In north Texas, 37 students were admitted to a Fort Worth hospital following suicide attempts in September — the highest monthly total since tracking began in 2015, CNN affiliate KTVT reported.

These statistics mirror trends experts are monitoring on a national level. According to the CDC, the proportion of emergency room visits related to mental health concerns doubled between April and October for children between the ages of 5 and 11, and tripled for those between the ages of 12 and 17, compared to the same period in 2019.

Heartbreaking deaths

There are concerns across the nation about students’ mental health. In Nevada, Clark County school district, the fifth largest in the country, which includes Las Vegas, has been particularly hard hit.

Nineteen student suicides have been reported in the last nine months, more than double the number reported for the whole of 2019.

The youngest child to die was just nine years old.

Superintendent Jesus Jara says he feels the losses personally.

“It’s heartbreaking as a superintendent when you lose a child. It’s heartbreaking as a leader,” he said.

Jara said some children are struggling with not enough to eat. For some, their parents have perhaps lost jobs or the children are having to take on new responsibilities with schools out.

Signs of trouble began in early fall when a warning system on school-issued laptops and tablets, programmed to detect mental and emotional struggles, showed an increase in alarming searches.

“Kids are googling ‘how to suicide.’ You get the alerts — you get four or five a day,” Jara said.

He said he understood the fear of teachers returning to classrooms as cases continued to soar in Nevada, but added he knew he had to get his 350,000 students back to in-person learning.

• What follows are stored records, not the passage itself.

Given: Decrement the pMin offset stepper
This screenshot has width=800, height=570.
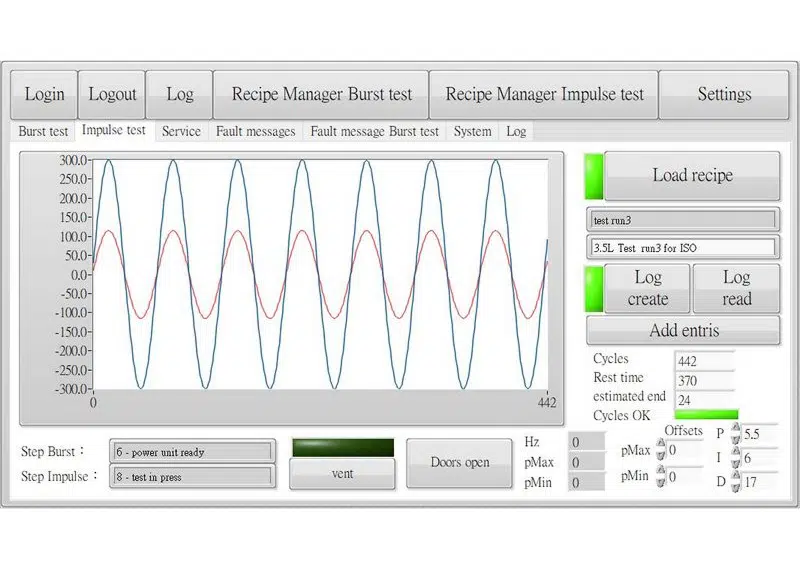Looking at the screenshot, I should coord(660,483).
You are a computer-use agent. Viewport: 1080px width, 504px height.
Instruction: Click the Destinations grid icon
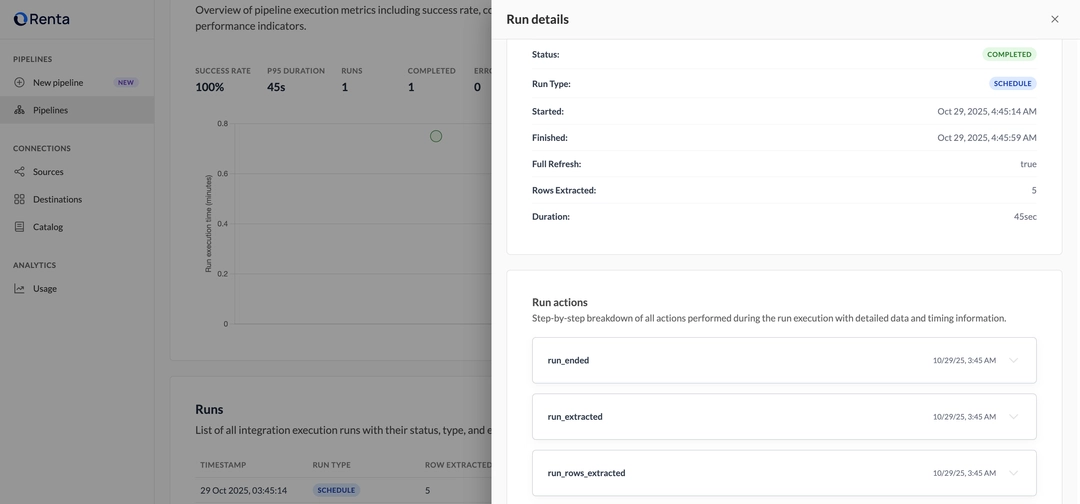point(19,199)
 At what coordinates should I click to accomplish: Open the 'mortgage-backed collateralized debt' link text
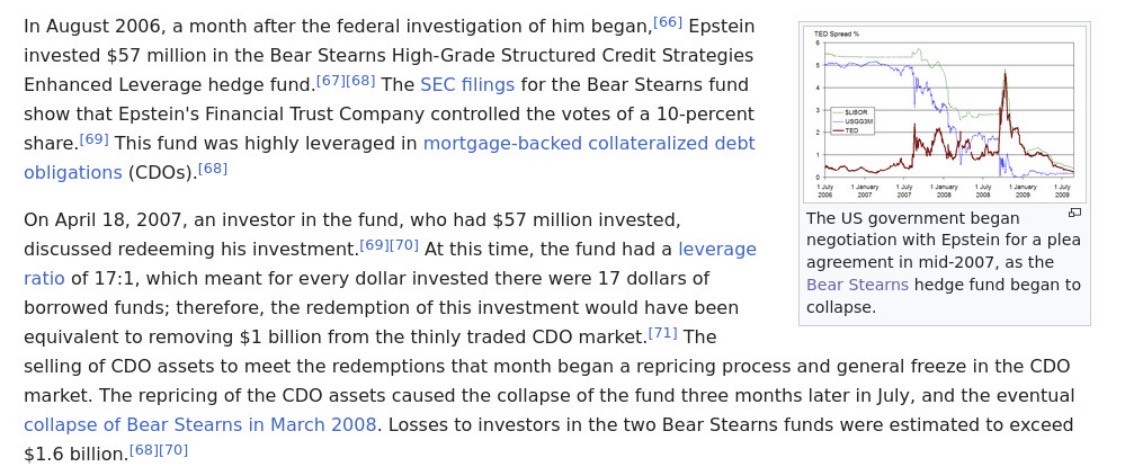tap(589, 143)
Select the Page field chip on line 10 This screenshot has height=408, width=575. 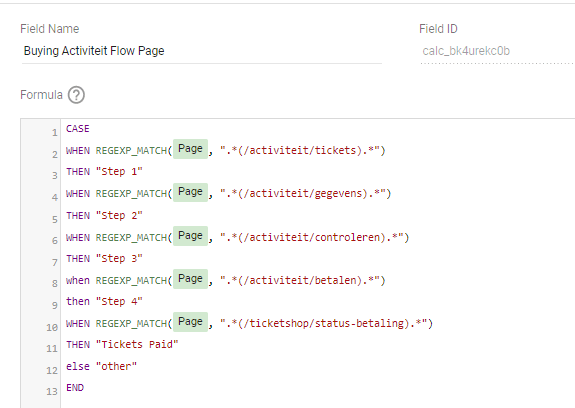point(190,322)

The Clark County school board has now backed a plan to resume in-person teaching for elementary students from March, which is welcome news to Jara.

“My teachers are working really hard, but it’s that face-to-face interaction. You can’t take for granted a loud lunchroom,” he said.

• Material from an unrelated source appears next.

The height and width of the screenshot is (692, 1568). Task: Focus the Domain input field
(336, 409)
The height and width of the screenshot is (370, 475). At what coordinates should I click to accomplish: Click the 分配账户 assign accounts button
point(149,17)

In-person schools help students grieve together

In-person schools can also help to stop more students feeling overwhelmed after the loss of a classmate — a process Rufino from the University of Houston calls “postvention” and which she says is critically important in conjunction with prevention measures.

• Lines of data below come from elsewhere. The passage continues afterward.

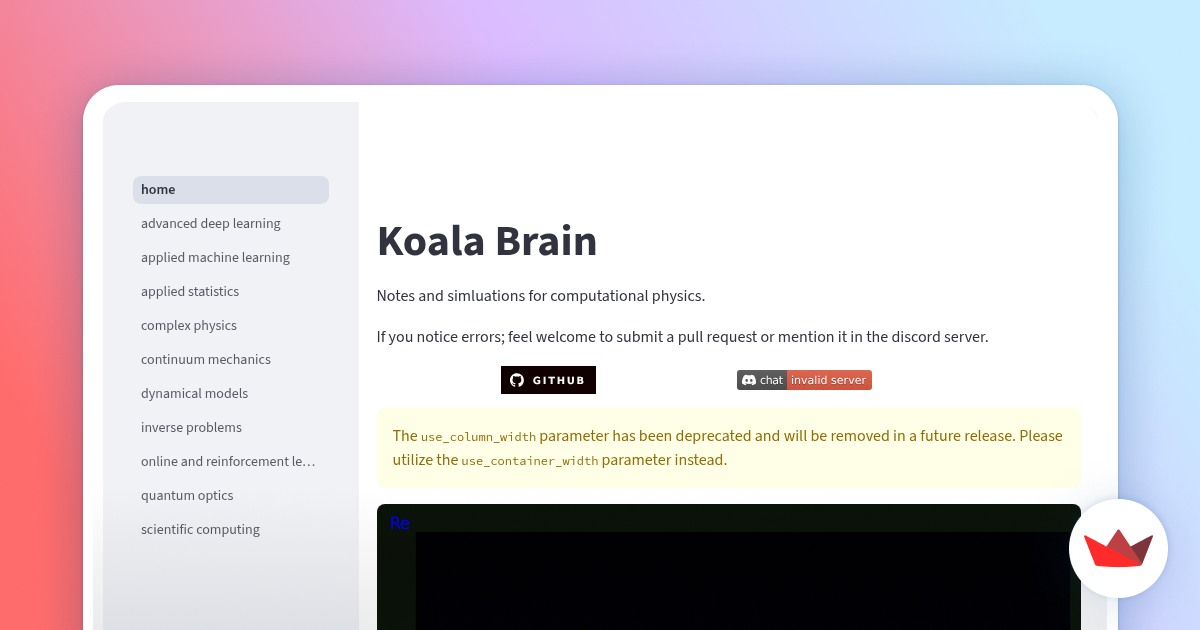
Task: Click the red 'invalid server' Discord badge
Action: 828,380
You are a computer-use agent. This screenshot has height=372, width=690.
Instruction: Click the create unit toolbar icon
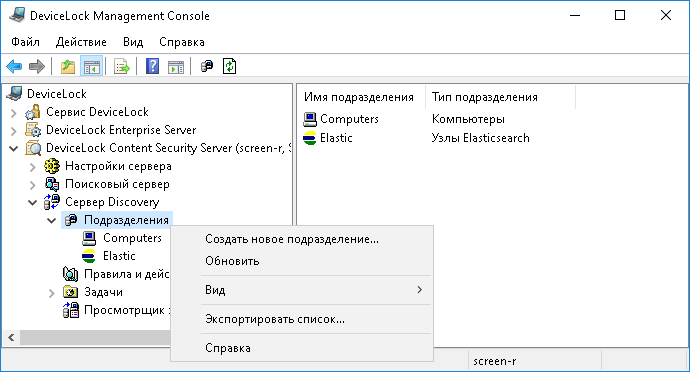pyautogui.click(x=207, y=66)
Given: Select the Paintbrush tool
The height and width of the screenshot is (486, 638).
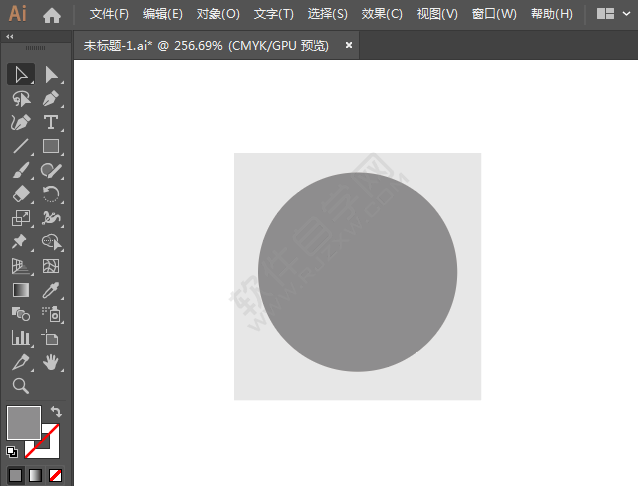Looking at the screenshot, I should coord(21,171).
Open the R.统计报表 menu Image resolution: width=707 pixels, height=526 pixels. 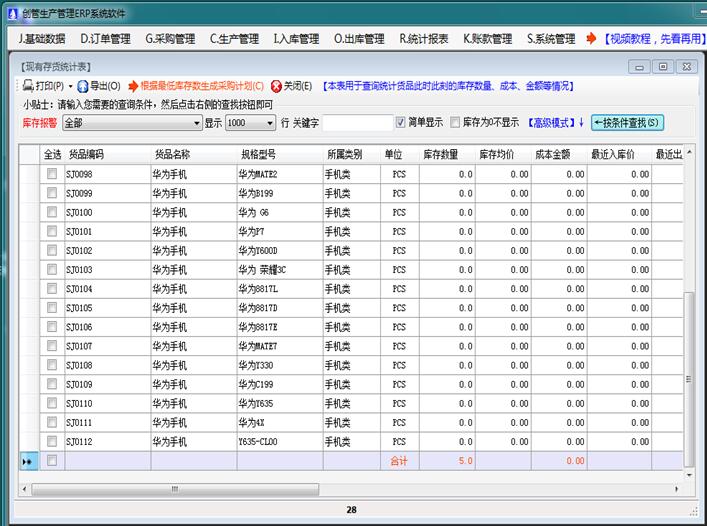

“In a youth suicide, you really need to worry about things like suicide contagion or suicide clusters, because they are rather common in youth,” she told CNN. “When a youth suicide takes place, a school is going to rapidly implement a ‘postvention’ plan. It provides students and teachers with much needed support,” she said, adding they could deal with the tragic loss together.

“However, if schools aren’t on campus, it’s going to be really difficult to implement any sort of a postvention plan. And it’s possible that it’s going to leave parents floundering, unsure of how to talk to their kids.”

President Joe Biden has committed to reopening schools in 100 days, investing in Covid testing and getting needed funds to districts. Recent data has also shown that schools can reopen safely if proper mitigation strategies are implemented.

Spencer Smith’s parents believe that if schools and youth programs had been open with proper social distancing, allowing children to be together safely, he might not have died.

They urge other families not to take face-to-face interaction for granted.

“Check on them every morning, every night, no matter how old they are, if they’re at home,” Jay Smith said. “Always give them a hug, tell them how proud you are of them. I remember always telling Spencer that. I think I should have told him more.”